* **EXERCISE DETAILS**:
Write out the passage on the 1945 Negro World Series starting at "In the 1945" and ending at "games to none.", renaming "Washington Homestead Grays" as "Homestead Grays".
=== SOURCE ===
| Team (Wins) | Managers |  |
| Cleveland Buckeyes (4) | Quincy Trouppe |  |
| Washington Homestead Grays (0) | Vic Harris |  |
- Dates: September 13–20
- Venues: Cleveland: Cleveland Municipal Stadium (1); Cleveland: League Park (2); Washington: Griffith Stadium (3); Philadelphia: Shibe Park (4);
- Hall of Famers: Washington: Cool Papa Bell, Ray Brown, Josh Gibson, Buck Leonard, Jud Wilson

= 1945 Negro World Series =

In the 1945 Negro World Series, the Cleveland Buckeyes, champions of the Negro American League, swept the Washington Homestead Grays, champions of the Negro National League, four games to none.
=== PROVIDED DATA ===
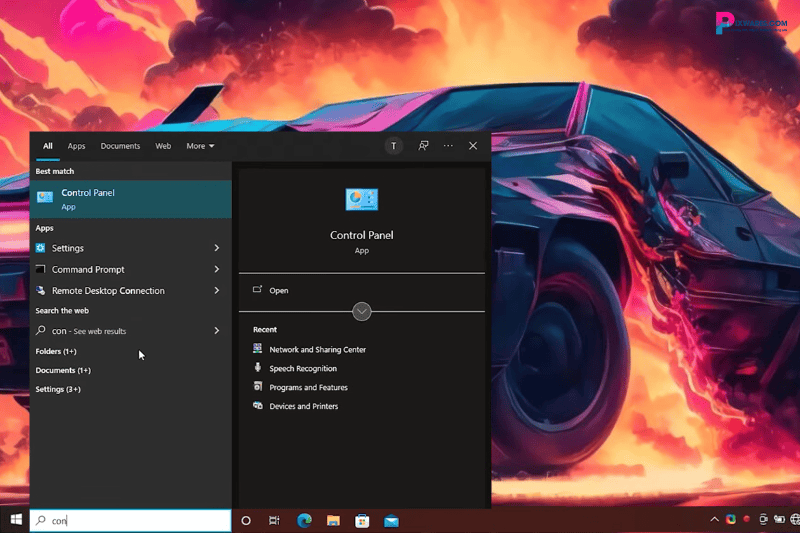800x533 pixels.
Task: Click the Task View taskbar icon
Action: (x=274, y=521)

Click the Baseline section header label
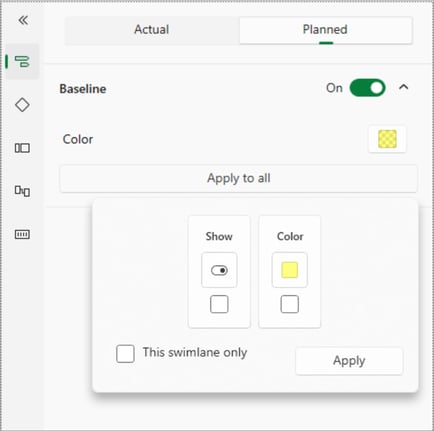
===
=== PROVIDED DATA ===
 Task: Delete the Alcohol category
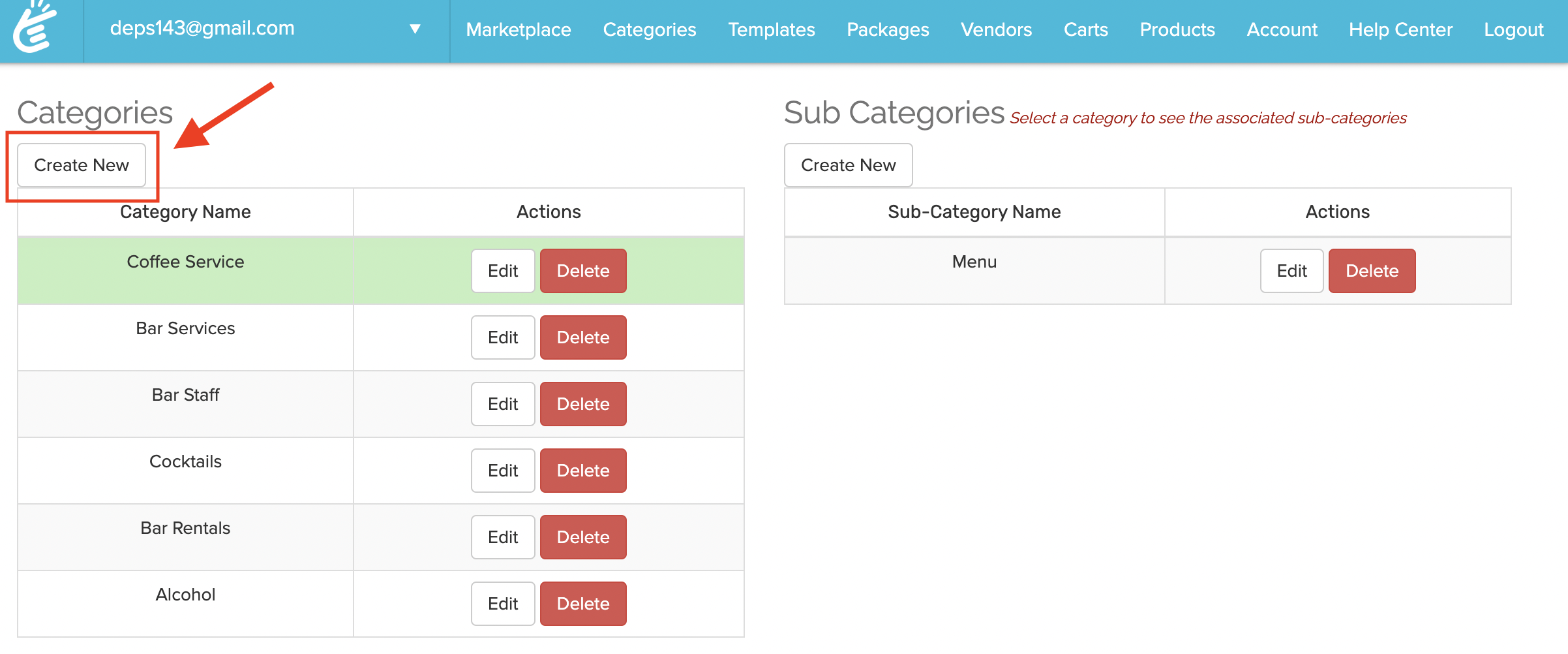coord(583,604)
===
* **WRITTEN RESPONSE**:
In the 1945 Negro World Series, the Cleveland Buckeyes, champions of the Negro American League, swept the Homestead Grays, champions of the Negro National League, four games to none.